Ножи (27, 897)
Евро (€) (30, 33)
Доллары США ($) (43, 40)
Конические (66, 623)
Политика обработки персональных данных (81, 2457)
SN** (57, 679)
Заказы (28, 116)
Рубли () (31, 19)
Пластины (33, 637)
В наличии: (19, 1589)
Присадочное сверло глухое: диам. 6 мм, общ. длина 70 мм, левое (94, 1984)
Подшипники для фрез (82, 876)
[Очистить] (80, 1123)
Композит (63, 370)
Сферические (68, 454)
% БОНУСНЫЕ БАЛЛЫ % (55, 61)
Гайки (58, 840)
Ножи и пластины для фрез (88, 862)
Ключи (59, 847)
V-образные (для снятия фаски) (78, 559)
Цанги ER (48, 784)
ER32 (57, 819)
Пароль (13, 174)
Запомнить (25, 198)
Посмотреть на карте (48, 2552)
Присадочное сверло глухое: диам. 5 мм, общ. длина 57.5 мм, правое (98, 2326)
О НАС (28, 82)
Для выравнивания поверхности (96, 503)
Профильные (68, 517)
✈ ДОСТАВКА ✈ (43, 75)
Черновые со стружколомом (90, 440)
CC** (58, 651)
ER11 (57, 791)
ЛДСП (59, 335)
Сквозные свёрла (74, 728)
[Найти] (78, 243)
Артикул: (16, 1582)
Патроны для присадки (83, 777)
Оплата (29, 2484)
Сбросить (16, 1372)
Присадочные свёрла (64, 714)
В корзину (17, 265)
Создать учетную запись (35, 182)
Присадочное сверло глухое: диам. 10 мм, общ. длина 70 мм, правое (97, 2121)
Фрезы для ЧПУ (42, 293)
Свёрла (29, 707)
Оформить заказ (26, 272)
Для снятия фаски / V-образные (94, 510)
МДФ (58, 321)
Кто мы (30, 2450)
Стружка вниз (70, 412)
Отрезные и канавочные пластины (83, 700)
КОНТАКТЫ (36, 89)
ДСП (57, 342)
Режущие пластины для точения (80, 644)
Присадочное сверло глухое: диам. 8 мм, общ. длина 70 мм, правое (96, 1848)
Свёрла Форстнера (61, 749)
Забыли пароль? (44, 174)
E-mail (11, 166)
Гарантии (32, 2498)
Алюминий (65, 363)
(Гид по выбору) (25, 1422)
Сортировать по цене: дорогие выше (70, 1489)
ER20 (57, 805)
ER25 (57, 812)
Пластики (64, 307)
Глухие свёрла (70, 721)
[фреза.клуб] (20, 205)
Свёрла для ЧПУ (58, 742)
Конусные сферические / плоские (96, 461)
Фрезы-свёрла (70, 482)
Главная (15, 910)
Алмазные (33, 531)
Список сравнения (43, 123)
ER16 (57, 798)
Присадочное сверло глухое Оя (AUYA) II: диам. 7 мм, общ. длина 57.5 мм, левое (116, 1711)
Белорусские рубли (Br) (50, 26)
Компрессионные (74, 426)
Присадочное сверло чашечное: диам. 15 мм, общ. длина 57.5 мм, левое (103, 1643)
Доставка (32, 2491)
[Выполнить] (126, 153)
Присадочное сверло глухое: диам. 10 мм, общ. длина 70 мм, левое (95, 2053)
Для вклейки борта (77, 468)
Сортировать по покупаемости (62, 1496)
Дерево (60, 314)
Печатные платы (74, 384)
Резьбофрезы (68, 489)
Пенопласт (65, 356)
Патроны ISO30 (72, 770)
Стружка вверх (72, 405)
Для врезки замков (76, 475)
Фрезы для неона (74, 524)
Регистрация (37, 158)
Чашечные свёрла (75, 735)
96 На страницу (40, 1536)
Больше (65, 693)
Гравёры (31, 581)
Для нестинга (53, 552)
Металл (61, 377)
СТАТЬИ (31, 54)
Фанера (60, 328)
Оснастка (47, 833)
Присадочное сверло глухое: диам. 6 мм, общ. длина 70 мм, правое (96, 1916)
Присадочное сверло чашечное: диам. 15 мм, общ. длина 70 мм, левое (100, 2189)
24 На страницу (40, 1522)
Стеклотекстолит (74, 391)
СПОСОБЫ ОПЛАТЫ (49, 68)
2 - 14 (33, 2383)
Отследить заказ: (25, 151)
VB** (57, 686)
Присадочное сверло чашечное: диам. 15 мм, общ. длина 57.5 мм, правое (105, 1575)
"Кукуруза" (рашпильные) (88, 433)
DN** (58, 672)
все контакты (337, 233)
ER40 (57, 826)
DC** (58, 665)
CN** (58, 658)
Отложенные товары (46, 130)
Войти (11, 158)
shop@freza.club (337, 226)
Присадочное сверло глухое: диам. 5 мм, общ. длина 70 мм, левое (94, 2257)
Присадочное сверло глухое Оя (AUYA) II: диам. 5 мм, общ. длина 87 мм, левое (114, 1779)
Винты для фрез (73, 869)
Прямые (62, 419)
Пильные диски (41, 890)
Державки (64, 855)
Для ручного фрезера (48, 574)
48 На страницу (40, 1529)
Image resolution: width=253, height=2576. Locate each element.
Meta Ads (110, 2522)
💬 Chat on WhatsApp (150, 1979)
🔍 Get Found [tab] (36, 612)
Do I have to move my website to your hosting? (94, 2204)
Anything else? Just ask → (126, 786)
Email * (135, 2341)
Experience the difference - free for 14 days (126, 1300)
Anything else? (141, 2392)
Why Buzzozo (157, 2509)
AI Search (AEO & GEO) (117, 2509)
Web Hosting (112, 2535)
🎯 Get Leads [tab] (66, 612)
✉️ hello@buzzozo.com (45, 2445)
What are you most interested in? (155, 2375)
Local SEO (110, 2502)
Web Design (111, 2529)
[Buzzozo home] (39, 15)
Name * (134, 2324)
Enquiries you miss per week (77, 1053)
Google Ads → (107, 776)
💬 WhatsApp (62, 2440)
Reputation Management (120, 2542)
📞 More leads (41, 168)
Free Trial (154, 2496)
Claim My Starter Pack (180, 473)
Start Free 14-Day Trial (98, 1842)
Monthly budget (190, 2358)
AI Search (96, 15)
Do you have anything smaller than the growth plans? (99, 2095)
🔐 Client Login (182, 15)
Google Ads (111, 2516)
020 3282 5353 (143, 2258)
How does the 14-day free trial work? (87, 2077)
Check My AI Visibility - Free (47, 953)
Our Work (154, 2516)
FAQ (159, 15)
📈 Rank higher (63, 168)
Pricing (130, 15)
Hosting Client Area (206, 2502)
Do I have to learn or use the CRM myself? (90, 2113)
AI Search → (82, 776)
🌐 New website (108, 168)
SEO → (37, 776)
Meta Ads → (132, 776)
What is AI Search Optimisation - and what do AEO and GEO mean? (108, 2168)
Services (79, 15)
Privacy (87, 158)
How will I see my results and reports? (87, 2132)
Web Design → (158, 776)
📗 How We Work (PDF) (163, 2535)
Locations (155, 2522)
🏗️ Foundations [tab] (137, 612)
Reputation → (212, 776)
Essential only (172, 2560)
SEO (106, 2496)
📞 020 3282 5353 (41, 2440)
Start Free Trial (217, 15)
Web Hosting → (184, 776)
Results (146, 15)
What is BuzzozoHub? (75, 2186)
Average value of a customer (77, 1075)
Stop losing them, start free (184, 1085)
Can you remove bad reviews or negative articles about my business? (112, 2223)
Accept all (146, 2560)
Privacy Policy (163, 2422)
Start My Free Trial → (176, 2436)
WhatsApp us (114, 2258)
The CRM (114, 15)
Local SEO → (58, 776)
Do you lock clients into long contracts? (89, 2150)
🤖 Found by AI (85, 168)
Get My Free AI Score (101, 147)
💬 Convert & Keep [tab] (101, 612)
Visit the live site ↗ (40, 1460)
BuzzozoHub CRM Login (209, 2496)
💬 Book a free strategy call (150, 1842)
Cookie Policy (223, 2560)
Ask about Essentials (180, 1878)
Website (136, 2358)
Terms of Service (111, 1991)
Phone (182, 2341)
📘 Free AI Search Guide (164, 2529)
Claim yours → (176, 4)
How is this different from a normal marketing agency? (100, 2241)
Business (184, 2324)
────────────────
* **WORK ITEM**: Write out exactly the lines that fall from the line with "DC** (58, 665)" to the line with "Email * (135, 2341)" in the records above, keeping both ends.

* **YOUR SOLUTION**:
DC** (58, 665)
CN** (58, 658)
Отложенные товары (46, 130)
Войти (11, 158)
shop@freza.club (337, 226)
Присадочное сверло глухое: диам. 5 мм, общ. длина 70 мм, левое (94, 2257)
Присадочное сверло глухое Оя (AUYA) II: диам. 5 мм, общ. длина 87 мм, левое (114, 1779)
Винты для фрез (73, 869)
Прямые (62, 419)
Пильные диски (41, 890)
Державки (64, 855)
Для ручного фрезера (48, 574)
48 На страницу (40, 1529)
Image resolution: width=253, height=2576. Locate each element.
Meta Ads (110, 2522)
💬 Chat on WhatsApp (150, 1979)
🔍 Get Found [tab] (36, 612)
Do I have to move my website to your hosting? (94, 2204)
Anything else? Just ask → (126, 786)
Email * (135, 2341)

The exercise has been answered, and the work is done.